No sooner had Mordecai finished his devotional strain, than rising, with a
slight bend of his head to the stranger, he walked back into his room, and
shut the door behind him.
"That seems to be rather a remarkable man," said Deronda, turning to
Cohen, who immediately set up his shoulders, put out his tongue slightly,
and tapped his own brow. It was clearly to be understood that Mordecai did
not come up to the standard of sanity which was set by Mr. Cohen's view of
men and things.
"Does he belong to your family?" said Deronda.
This idea appeared to be rather ludicrous to the ladies as well as to
Cohen, and the family interchanged looks of amusement.
"No, no," said Cohen. "Charity! charity! he worked for me, and when he got
weaker and weaker I took him in. He's an incumbrance; but he brings a
blessing down, and he teaches the boy. Besides, he does the repairing at
the watches and jewelry."
Deronda hardly abstained from smiling at this mixture of kindliness and
the desire to justify it in the light of a calculation; but his
willingness to speak further of Mordecai, whose character was made the
more enigmatically striking by these new details, was baffled. Mr. Cohen
immediately dismissed the subject by reverting to the "accommodation,"
which was also an act of charity, and proceeded to make out the ticket,
get the forty pounds, and present them both in exchange for the diamond
ring. Deronda, feeling that it would be hardly delicate to protract his
visit beyond the settlement of the business which was its pretext, had to
take his leave, with no more decided result than the advance of forty
pounds and the pawn-ticket in his breast-pocket, to make a reason for
returning when he came up to town after Christmas. He was resolved that he
would then endeavor to gain a little more insight into the character and
history of Mordecai; from whom also he might gather something decisive
about the Cohens--for example, the reason why it was forbidden to ask Mrs.
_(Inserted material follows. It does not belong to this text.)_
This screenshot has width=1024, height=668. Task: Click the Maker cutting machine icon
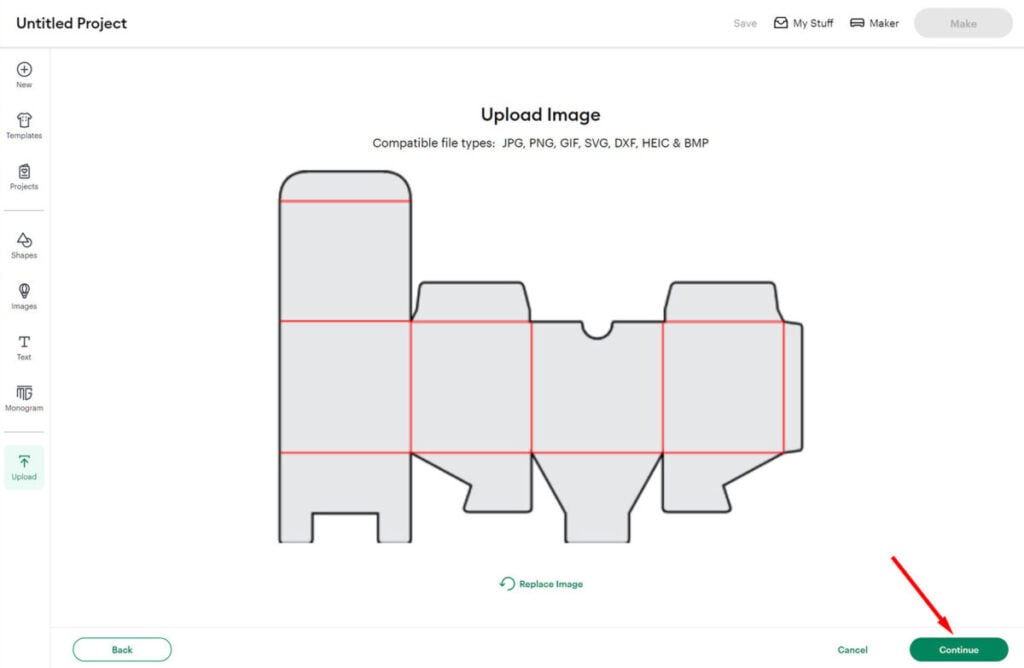(857, 23)
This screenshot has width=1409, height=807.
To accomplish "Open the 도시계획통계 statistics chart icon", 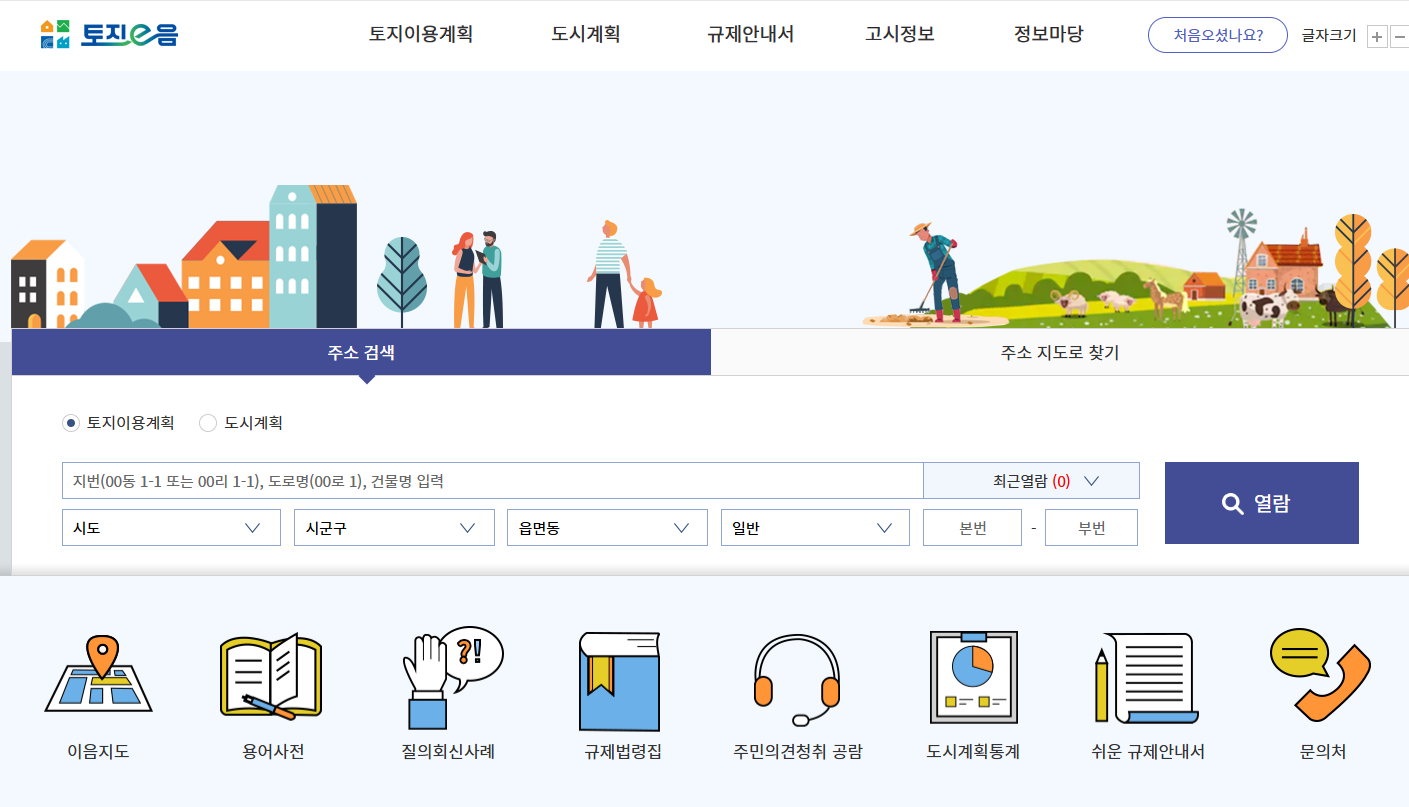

Cohen the elder whether she had a daughter.
BOOK V.--MORDECAI.
CHAPTER XXXV.
Were uneasiness of conscience measured by extent of crime, human
history had been different, and one should look to see the contrivers
of greedy wars and the mighty marauders of the money-market in one
troop of self-lacerating penitents with the meaner robber and cut-
purse and the murderer that doth his butchery in small with his own
hand. No doubt wickedness hath its rewards to distribute; but who so
wins in this devil's game must needs be baser, more cruel, more brutal
than the order of this planet will allow for the multitude born of
woman, the most of these carrying a form of conscience--a fear which
is the shadow of justice, a pity which is the shadow of love--that
hindereth from the prize of serene wickedness, itself difficult of
maintenance in our composite flesh.
On the twenty-ninth of December Deronda knew that the Grandcourts had
arrived at the Abbey, but he had had no glimpse of them before he went to
dress for dinner. There had been a splendid fall of snow, allowing the
party of children the rare pleasures of snow-balling and snow-building,
and in the Christmas holidays the Mallinger girls were content with no
amusement unless it were joined in and managed by "cousin," as they had
always called Deronda. After that outdoor exertion he had been playing
billiards, and thus the hours had passed without his dwelling at all on
the prospect of meeting Gwendolen at dinner. Nevertheless that prospect
was interesting to him; and when, a little tired and heated with working
at amusement, he went to his room before the half-hour bell had rung, he
began to think of it with some speculation on the sort of influence her
marriage with Grandcourt would have on her, and on the probability that
there would be some discernible shades of change in her manner since he
saw her at Diplow, just as there had been since his first vision of her at
Leubronn.
"I fancy there are some natures one could see growing or degenerating
every day, if one watched them," was his thought. "I suppose some of us go
on faster than others: and I am sure she is a creature who keeps strong
traces of anything that has once impressed her. That little affair of the
necklace, and the idea that somebody thought her gambling wrong, had
evidently bitten into her. But such impressibility leads both ways: it may
drive one to desperation as soon as to anything better. And whatever
fascinations Grandcourt may have for capricious tastes--good heavens! who
can believe that he would call out the tender affections in daily
companionship? One might be tempted to horsewhip him for the sake of
getting some show of passion into his face and speech. I'm afraid she
married him out of ambition--to escape poverty. But why did she run out of
his way at first? The poverty came after, though. Poor thing! she may have
been urged into it. How can one feel anything else than pity for a young
creature like that--full of unused life--ignorantly rash--hanging all her
blind expectations on that remnant of a human being."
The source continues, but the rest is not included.